* _TRAVAIL DEMANDÉ_: Recopiez intégralement l'article ci-dessous sur le Moucherotte, sans rien y changer.

* _EXTRAIT DU TEXTE_:
+ + + + + + +

Le Moucherotte
De Wikipédia, l'encyclopédie libre
De Wikipédia, l'encyclopédie libre
Le Moucherotte est un sommet du département français de l'Isère s'élevant à 1 901 mètres d'altitude dans le massif du Vercors, dans les Alpes. Situé à l'extrémité nord-est du massif, il se termine par les rochers des Trois Pucelles, sur sa crête septentrionale, et domine l'agglomération de Grenoble. Il est composé de calcaires, notamment de l'Urgonien dans sa partie supérieure.
Le Moucherotte | |
Vue du Moucherotte et des rochers des Trois Pucelles (à droite) depuis le nord-est. | |
Géographie | |
---|---|
Altitude | 1 901 m[1] |
Massif | Massif du Vercors (Alpes) |
Coordonnées | 45° 08′ 51″ nord, 5° 38′ 22″ est[1] |
Administration | |
Pays | France |
Région | Auvergne-Rhône-Alpes |
Département | Isère |
Ascension | |
Voie la plus facile | Depuis Saint-Nizier-du-Moucherotte |
Géologie | |
Roches | Calcaires |
Type | Crêt |
modifier |
L'histoire de la montagne est marquée par la présence, de la fin des années 1950 au milieu des années 1970, d'un hôtel de luxe accessible par une télécabine depuis Saint-Nizier-du-Moucherotte et apprécié de nombreuses célébrités. Il donne accès à une piste de ski redescendant du sommet. En 1968, l'épreuve de saut à ski des Jeux olympiques de Grenoble se tient au grand tremplin de Saint-Nizier, au pied des Trois Pucelles. Toutefois, l'isolement de l'établissement par mauvais temps et son manque de rentabilité entraînent sa fermeture puis l'arrêt de la télécabine. Le tremplin tombe en délabrement à partir des années 1990. La silhouette de l'hôtel se détache au sommet jusqu'en 2001, date de sa destruction. Un radar hydrométéorologique s'y dresse depuis 2014.

+ + + + + + +

* _SECTION DES DONNÉES_:
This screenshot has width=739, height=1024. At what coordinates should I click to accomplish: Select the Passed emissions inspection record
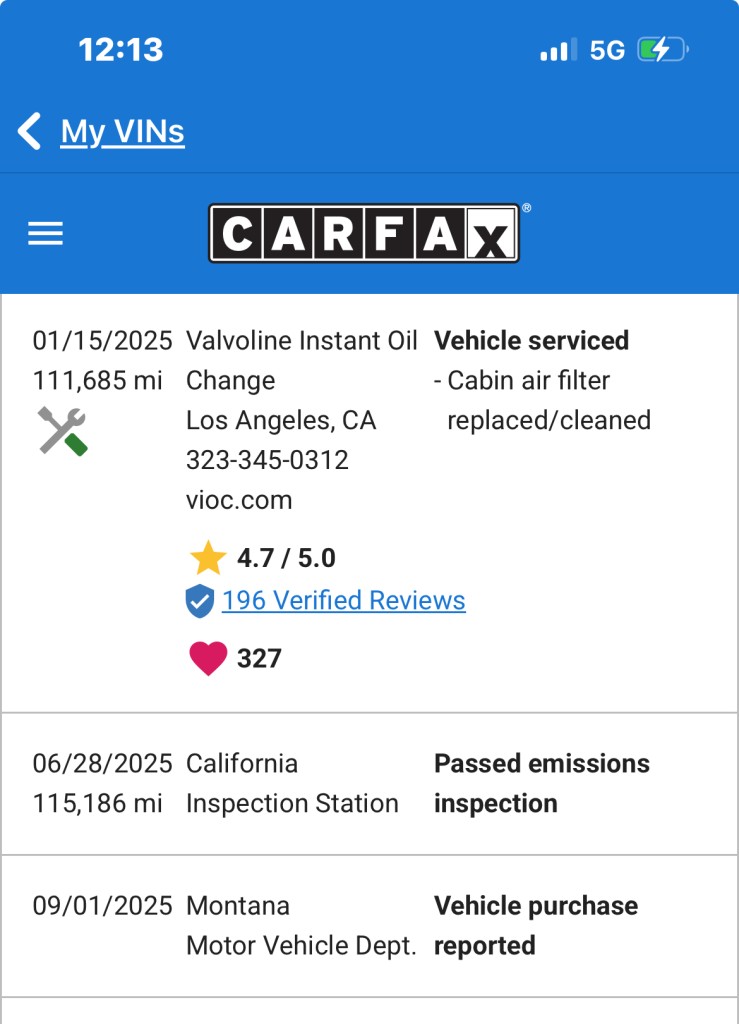pos(541,783)
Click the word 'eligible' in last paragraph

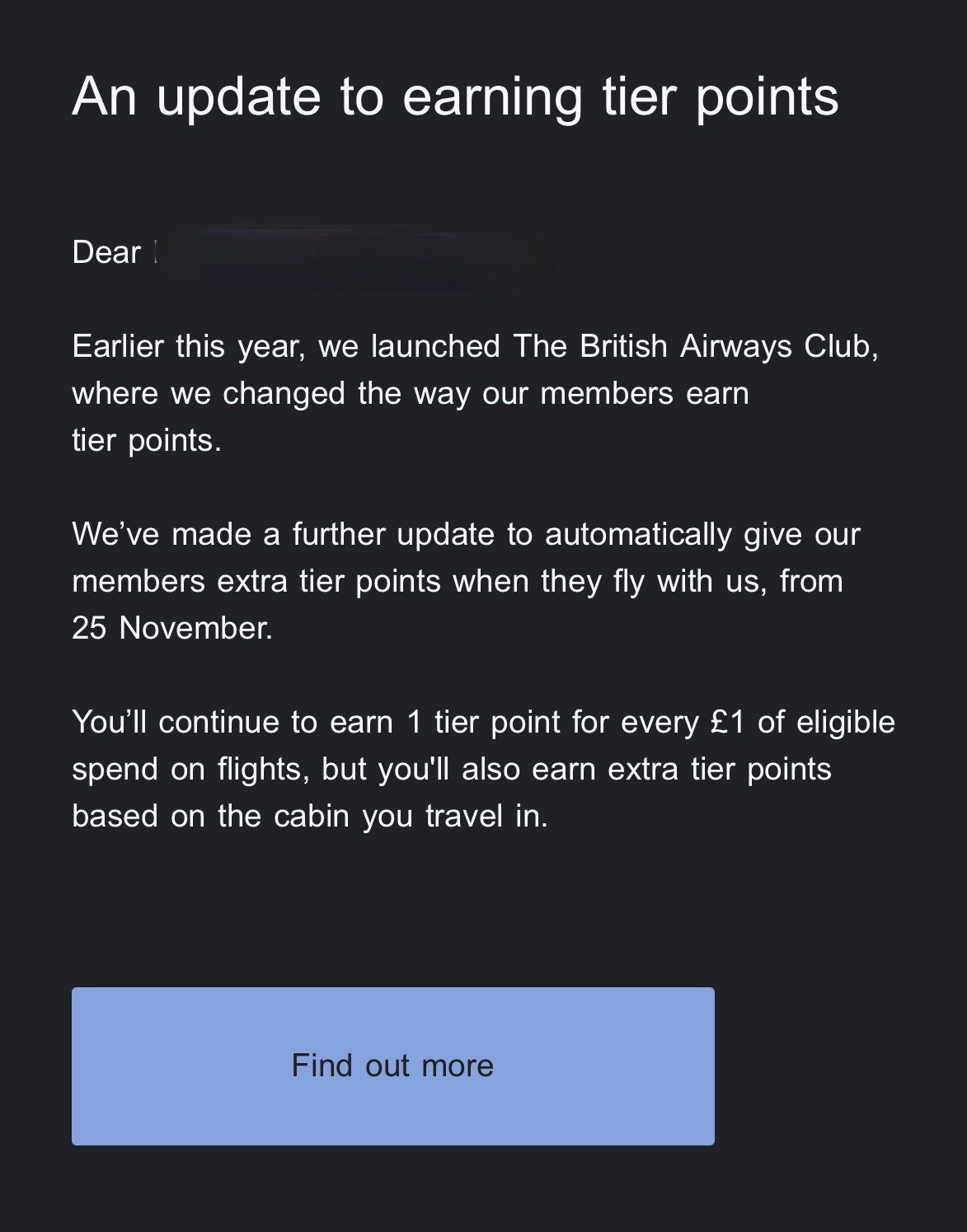(845, 723)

+ + + + + + +

* _RÉPONSE RÉDIGÉE_:
Le Moucherotte
De Wikipédia, l'encyclopédie libre
De Wikipédia, l'encyclopédie libre
Le Moucherotte est un sommet du département français de l'Isère s'élevant à 1 901 mètres d'altitude dans le massif du Vercors, dans les Alpes. Situé à l'extrémité nord-est du massif, il se termine par les rochers des Trois Pucelles, sur sa crête septentrionale, et domine l'agglomération de Grenoble. Il est composé de calcaires, notamment de l'Urgonien dans sa partie supérieure.
Le Moucherotte | |
Vue du Moucherotte et des rochers des Trois Pucelles (à droite) depuis le nord-est. | |
Géographie | |
---|---|
Altitude | 1 901 m[1] |
Massif | Massif du Vercors (Alpes) |
Coordonnées | 45° 08′ 51″ nord, 5° 38′ 22″ est[1] |
Administration | |
Pays | France |
Région | Auvergne-Rhône-Alpes |
Département | Isère |
Ascension | |
Voie la plus facile | Depuis Saint-Nizier-du-Moucherotte |
Géologie | |
Roches | Calcaires |
Type | Crêt |
modifier |
L'histoire de la montagne est marquée par la présence, de la fin des années 1950 au milieu des années 1970, d'un hôtel de luxe accessible par une télécabine depuis Saint-Nizier-du-Moucherotte et apprécié de nombreuses célébrités. Il donne accès à une piste de ski redescendant du sommet. En 1968, l'épreuve de saut à ski des Jeux olympiques de Grenoble se tient au grand tremplin de Saint-Nizier, au pied des Trois Pucelles. Toutefois, l'isolement de l'établissement par mauvais temps et son manque de rentabilité entraînent sa fermeture puis l'arrêt de la télécabine. Le tremplin tombe en délabrement à partir des années 1990. La silhouette de l'hôtel se détache au sommet jusqu'en 2001, date de sa destruction. Un radar hydrométéorologique s'y dresse depuis 2014.